DESCRIPTION OF THE TASK: Answer with one number only, the count of lines in the material below that hold "arrow".

━━━━━━━━

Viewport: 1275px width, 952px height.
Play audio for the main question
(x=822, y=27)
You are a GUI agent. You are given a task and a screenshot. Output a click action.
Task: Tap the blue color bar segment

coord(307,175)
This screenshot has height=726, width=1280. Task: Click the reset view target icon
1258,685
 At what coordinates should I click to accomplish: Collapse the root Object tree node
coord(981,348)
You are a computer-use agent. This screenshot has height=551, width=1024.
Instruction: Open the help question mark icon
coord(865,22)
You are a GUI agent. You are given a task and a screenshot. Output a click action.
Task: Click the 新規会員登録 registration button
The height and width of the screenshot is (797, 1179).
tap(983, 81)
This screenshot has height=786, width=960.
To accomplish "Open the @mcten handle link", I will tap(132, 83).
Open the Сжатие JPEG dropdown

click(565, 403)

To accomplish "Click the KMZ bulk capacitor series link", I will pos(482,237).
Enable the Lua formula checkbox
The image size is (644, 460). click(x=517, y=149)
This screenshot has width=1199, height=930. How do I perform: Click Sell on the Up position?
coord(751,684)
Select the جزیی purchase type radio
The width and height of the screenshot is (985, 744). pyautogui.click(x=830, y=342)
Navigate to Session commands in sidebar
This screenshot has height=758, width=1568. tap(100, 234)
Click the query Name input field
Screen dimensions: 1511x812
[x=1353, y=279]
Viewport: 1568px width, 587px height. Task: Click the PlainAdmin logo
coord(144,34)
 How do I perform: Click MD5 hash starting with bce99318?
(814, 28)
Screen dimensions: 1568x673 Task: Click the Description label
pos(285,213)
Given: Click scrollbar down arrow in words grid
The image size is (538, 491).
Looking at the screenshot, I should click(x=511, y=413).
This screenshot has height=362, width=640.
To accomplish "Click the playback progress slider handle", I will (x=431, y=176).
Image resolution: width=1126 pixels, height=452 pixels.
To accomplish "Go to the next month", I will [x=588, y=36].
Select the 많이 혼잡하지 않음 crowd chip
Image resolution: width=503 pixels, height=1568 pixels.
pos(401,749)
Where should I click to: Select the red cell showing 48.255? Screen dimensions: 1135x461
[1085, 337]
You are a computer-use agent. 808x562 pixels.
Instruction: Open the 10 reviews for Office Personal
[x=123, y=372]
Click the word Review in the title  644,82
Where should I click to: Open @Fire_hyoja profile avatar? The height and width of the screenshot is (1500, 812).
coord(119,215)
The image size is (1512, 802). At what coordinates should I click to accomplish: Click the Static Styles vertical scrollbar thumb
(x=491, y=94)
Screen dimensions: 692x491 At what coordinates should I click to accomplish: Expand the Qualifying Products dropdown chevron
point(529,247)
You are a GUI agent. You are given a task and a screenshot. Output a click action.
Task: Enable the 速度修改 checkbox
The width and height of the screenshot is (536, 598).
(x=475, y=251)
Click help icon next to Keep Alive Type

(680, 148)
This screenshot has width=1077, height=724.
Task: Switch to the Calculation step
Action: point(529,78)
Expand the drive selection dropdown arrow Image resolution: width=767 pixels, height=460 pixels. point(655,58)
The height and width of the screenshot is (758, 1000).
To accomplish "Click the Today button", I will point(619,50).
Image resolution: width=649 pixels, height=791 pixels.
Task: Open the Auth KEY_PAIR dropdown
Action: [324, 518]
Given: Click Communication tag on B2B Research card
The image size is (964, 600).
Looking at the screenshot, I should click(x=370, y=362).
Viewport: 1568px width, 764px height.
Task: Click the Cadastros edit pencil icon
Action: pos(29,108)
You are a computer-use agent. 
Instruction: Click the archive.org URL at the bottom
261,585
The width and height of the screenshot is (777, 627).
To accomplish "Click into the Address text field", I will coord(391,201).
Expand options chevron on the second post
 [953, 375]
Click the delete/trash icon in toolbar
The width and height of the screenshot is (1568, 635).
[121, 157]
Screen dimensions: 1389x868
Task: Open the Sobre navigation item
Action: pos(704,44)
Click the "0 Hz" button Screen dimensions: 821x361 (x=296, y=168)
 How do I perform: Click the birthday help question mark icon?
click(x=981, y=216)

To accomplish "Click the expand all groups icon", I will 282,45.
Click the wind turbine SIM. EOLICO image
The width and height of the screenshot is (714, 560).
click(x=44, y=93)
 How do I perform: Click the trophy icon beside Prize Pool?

━━━━━━━━

EXERCISE RESPONSE: 2